### WHAT THIS TASK INVOLVES
Look through the data and write out every line with the word "column" in it.

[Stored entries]

'''

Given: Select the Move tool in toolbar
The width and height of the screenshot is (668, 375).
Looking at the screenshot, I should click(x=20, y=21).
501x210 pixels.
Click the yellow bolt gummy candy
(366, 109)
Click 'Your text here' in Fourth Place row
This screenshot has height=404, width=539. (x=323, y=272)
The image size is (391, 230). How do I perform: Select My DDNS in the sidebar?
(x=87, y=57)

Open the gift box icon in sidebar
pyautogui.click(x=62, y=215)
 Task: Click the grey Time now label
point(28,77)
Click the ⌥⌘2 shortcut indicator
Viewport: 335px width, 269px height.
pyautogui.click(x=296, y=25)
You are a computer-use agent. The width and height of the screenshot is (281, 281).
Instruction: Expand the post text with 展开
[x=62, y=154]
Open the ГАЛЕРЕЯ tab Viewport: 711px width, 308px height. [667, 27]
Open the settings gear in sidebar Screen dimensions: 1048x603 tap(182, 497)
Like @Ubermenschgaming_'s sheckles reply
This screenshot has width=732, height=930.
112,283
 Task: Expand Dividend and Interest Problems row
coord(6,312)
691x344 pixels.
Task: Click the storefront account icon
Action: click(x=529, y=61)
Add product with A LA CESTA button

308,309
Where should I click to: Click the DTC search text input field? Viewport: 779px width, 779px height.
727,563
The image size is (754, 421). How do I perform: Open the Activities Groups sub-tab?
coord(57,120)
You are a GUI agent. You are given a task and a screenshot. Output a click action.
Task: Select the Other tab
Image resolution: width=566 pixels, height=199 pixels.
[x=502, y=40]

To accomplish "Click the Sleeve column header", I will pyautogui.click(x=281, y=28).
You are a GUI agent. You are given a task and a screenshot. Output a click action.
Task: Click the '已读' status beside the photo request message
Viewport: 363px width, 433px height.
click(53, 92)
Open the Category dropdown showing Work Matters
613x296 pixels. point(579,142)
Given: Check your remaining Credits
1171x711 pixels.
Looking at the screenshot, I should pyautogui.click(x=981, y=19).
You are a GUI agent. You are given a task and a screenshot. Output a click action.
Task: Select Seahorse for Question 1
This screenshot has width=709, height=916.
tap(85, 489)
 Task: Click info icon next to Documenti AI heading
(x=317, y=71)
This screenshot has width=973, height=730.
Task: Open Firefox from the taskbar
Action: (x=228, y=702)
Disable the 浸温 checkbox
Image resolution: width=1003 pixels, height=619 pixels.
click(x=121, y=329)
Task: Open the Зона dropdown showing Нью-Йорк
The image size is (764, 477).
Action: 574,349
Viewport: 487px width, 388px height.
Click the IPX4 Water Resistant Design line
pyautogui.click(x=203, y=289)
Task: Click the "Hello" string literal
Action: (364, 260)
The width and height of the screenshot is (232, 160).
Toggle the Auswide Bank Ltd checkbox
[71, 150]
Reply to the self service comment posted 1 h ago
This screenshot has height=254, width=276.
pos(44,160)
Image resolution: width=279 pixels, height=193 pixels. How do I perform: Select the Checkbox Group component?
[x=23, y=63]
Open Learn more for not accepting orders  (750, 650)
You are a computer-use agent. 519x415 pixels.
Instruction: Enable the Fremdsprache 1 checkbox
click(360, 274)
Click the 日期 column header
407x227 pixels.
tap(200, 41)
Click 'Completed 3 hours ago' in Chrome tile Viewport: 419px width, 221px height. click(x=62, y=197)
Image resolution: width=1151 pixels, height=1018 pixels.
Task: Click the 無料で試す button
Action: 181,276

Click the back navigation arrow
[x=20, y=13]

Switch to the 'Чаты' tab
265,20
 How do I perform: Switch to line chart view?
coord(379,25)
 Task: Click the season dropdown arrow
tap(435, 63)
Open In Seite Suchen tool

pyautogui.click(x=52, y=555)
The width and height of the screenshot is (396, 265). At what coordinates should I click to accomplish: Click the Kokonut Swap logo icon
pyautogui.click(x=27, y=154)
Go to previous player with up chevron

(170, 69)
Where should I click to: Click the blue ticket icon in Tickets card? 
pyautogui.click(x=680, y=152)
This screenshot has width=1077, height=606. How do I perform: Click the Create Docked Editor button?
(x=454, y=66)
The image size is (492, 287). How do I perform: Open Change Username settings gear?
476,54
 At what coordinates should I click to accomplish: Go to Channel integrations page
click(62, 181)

'''

### TASK OUTPUT
To accomplish "Click the Sleeve column header", I will pyautogui.click(x=281, y=28).
Click the 日期 column header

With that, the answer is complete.